Potential of growth

The use of telehandlers tends to increase in the country with the definition of specific standards and the wider spreading of its operating advantages


Telehandlers are still uncommon in Brazil. Even in world scale, they are a relatively new technology, from the end of the seventies. But they already became usual in some countries, especially in areas such as construction, mining and agribusiness. In Brazil, manufacturers bet in a trend of gradual increase of their presence, not only in load handling applications—where they may replace loaders, cranes and elevators, among other equipment—but also in the transport of workers to carry out services in higher places or in places of difficult access.

Convinced of the growth potential of these machines in the national market, manufacturers are already working to match them with local standards that still do not exist. “But they probably will come with the definition of standards for platforms that will be issued in the half of the next year”, says Marcelo Racca, sales executive of Haulotte, that sells in Brazil equipment with load capacity between 3.2 t and 7 t, with elevation height up to17 m.

PADRONIZATION

Still mostly imported—Haulotte products, for example, are coming from France—telehandlers sold in Brazil are following for now the rules of ANSI (American National Standards Institute) or from CE (European Commission).
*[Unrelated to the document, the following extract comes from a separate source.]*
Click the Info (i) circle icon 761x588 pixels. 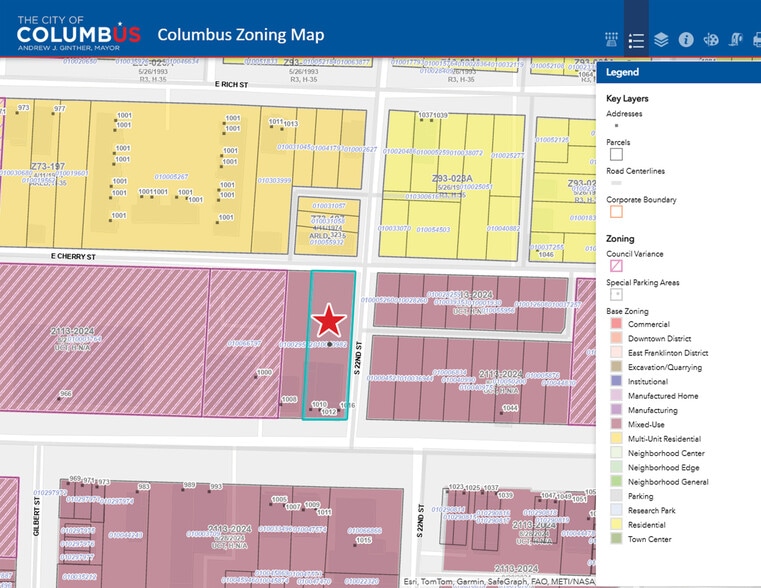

Both institutions have tight controls in the subjects related to safety. “European machines have more sophisticated technologic resources and American machines give more priority to strength”, compares Gustavo Montanhan, sales manager from Genie, brand of the Terex Group for these machines.

According to him, European telehandlers are able to block automatically the operation in situations where the limit of load may be overpassed. In the United States, the decision of interrupting (or not) this process remains with the operator. “But American machines are going to match European standards, receiving a growing quantity of sensors”, says Montanham.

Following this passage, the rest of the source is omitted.